A esa dimensión económica se suma la desconfianza hacia los proveedores tecnológicos. En muchos países, la historia de la modernización agrícola está marcada por la llegada de paquetes tecnológicos que beneficiaron más a las corporaciones que a los productores. El recuerdo de semillas híbridas que no pudieron reproducirse, de agroquímicos que degradaron los suelos o de maquinarias imposibles de mantener sin piezas importadas, ha dejado una huella profunda. Cada nueva promesa de innovación se enfrenta a esa memoria colectiva de dependencia y desilusión. Los agricultores saben que adoptar una tecnología implica no solo cambiar una herramienta, sino transformar un modo completo de producir y relacionarse con la tierra.
Esa transformación suele venir acompañada de una homogeneización del conocimiento agrícola. Las tecnologías diseñadas para maximizar el rendimiento en condiciones estándar tienden a ignorar la diversidad ecológica y cultural de los territorios. Lo que funciona en los llanos estadounidenses no necesariamente se adapta a las terrazas andinas o a los valles tropicales. La llamada “universalidad tecnológica” es, en realidad, un modelo centrado en la productividad medible, no en la resiliencia local. Los agricultores, que conocen los ritmos de su suelo y las señales del clima, perciben que al adoptar ciertos dispositivos o semillas patentadas podrían perder su autonomía agronómica. La duda, entonces, se convierte en una forma de preservar un conocimiento ancestral que ha sobrevivido a siglos de cambios.
Otro elemento crucial es la brecha cognitiva que separa a los desarrolladores de los usuarios finales. La mayor parte de la innovación agrícola surge en laboratorios o startups donde la agricultura es más un concepto que una práctica cotidiana. Las tecnologías se diseñan con supuestos de uso que no siempre reflejan las realidades del campo. Un sensor de humedad puede ser inútil si no hay señal para transmitir los datos; un software de gestión agrícola puede volverse inoperante si la interfaz está en un idioma distinto al del usuario. Este desajuste revela una falta de diálogo entre la ciencia aplicada y el saber campesino, un divorcio entre el diseño tecnológico y la experiencia empírica de quien siembra.
La tecnología agrícola digital, con sus plataformas de big data y algoritmos predictivos, ha amplificado esa distancia.
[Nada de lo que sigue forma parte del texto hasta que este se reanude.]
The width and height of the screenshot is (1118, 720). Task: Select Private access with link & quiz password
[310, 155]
Para muchos agricultores, entregar información sobre sus cultivos o sus suelos a servidores remotos equivale a ceder parte de su soberanía. No se trata solo de privacidad, sino de control sobre los datos que definen el valor de su producción. Las empresas que recopilan esta información pueden, con el tiempo, usarla para condicionar precios, establecer dependencias o anticipar decisiones de mercado. La sospecha no es infundada: el conocimiento agrícola, antes comunitario, se convierte ahora en un activo monopolizable. Adoptar tecnología implica, en cierto modo, aceptar un nuevo tipo de vigilancia invisible.
A nivel social, la resistencia también responde a la estructura del trabajo rural. La mecanización y la automatización reducen la necesidad de mano de obra, alterando el tejido social que sostiene la vida agrícola. En comunidades donde el trabajo en el campo no es solo una actividad económica sino un vínculo identitario, la introducción de máquinas que reemplazan tareas humanas genera tensiones éticas y emocionales. Los agricultores saben que la tecnología puede incrementar la productividad, pero también puede fragmentar familias, desplazar oficios y concentrar tierras. En ese contexto, la duda no surge del atraso, sino del sentido de responsabilidad comunitaria que acompaña a las decisiones agrícolas.
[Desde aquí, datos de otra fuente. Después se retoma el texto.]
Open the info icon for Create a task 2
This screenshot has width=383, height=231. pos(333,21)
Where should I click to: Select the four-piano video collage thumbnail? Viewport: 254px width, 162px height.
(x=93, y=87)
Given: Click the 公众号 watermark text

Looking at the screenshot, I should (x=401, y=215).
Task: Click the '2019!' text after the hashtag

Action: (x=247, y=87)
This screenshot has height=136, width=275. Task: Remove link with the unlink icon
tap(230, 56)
El riesgo ambiental es otra razón que pesa en la balanza. La historia reciente ha mostrado cómo ciertas tecnologías, al buscar eficiencia inmediata, provocan degradación a largo plazo: pérdida de biodiversidad, erosión de suelos, contaminación por agroquímicos. Frente a ello, muchos agricultores, especialmente los de orientación agroecológica, prefieren mantener sistemas tradicionales o mixtos que priorizan la estabilidad del ecosistema sobre la maximización de rendimiento. En su lógica, el costo ecológico de una mala decisión tecnológica puede ser irreversible. Una herramienta que promete optimizar la siembra puede, en última instancia, alterar un equilibrio que tomó generaciones construir. Dudar, en este caso, es una forma de precaución ecológica.
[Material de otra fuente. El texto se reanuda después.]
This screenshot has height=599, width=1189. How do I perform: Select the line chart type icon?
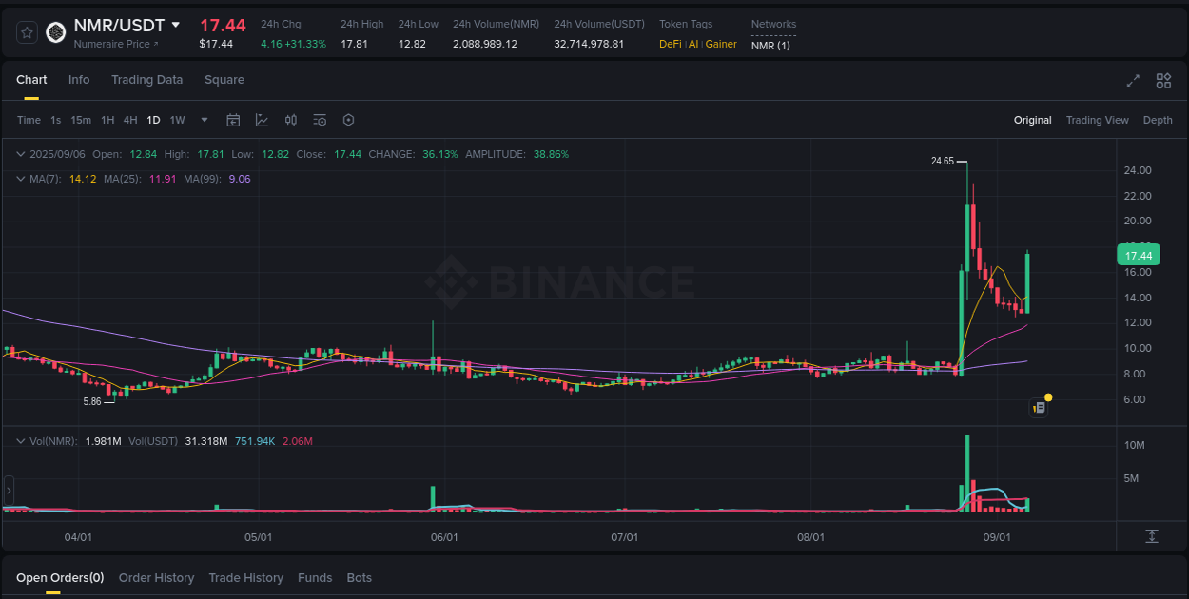coord(262,120)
El discurso dominante de la innovación suele presentar la adopción tecnológica como una línea evolutiva inevitable: quien no se adapta, desaparece. Sin embargo, esta visión ignora que la agricultura no es un sistema industrial cerrado, sino una interacción viva entre personas, suelos y climas. La velocidad de la innovación no siempre coincide con la capacidad de absorción cultural de las comunidades rurales. Cada avance técnico implica una reconfiguración de valores: de la relación con la tierra, de la percepción del tiempo, del significado del trabajo. Los agricultores no dudan porque no entiendan la tecnología, sino porque comprenden que adoptarla significa alterar su relación con un entorno que conocen íntimamente.
La educación rural y la extensión agrícola podrían reducir estas brechas, pero a menudo reproducen un enfoque vertical: enseñar en lugar de dialogar, imponer en lugar de co-crear. Los programas de capacitación tienden a medir el éxito en función del número de usuarios o hectáreas tecnificadas, no de la calidad del aprendizaje ni del impacto real en la sostenibilidad. Para que la innovación sea adoptada, debe sentirse propia. Solo cuando la tecnología nace del territorio, adaptada a sus limitaciones y saberes, puede convertirse en una herramienta genuinamente emancipadora. De lo contrario, seguirá siendo percibida como una intrusión externa más que como una oportunidad.
También influye la política agraria. En muchos países, las políticas públicas priorizan la importación de tecnologías extranjeras antes que el fomento de soluciones locales. Esto perpetúa una dependencia estructural que desalienta la apropiación tecnológica. Los agricultores, conscientes de que las reglas del mercado cambian al ritmo de los acuerdos comerciales, prefieren mantener estrategias de bajo riesgo antes que comprometerse con tecnologías cuya rentabilidad depende de subsidios o incentivos temporales. La duda, en este sentido, es también un acto racional de supervivencia dentro de un sistema que cambia más rápido que sus beneficiarios potenciales.
Finalmente, la dimensión cultural confiere a la duda un carácter profundamente humano. La agricultura es una actividad cargada de simbolismo, donde la confianza se construye con el tiempo y con la repetición de resultados tangibles. Una máquina puede prometer precisión; una aplicación puede ofrecer pronósticos; pero ningún algoritmo reemplaza la intuición agrícola, esa mezcla de experiencia, observación y sensibilidad que permite decidir cuándo sembrar o cosechar. El agricultor duda porque sabe que la tierra no obedece del todo a la lógica de la eficiencia, y que cada ciclo trae una nueva lección. En ese reconocimiento reside una sabiduría que la tecnología, por sofisticada que sea, aún no ha logrado imitar.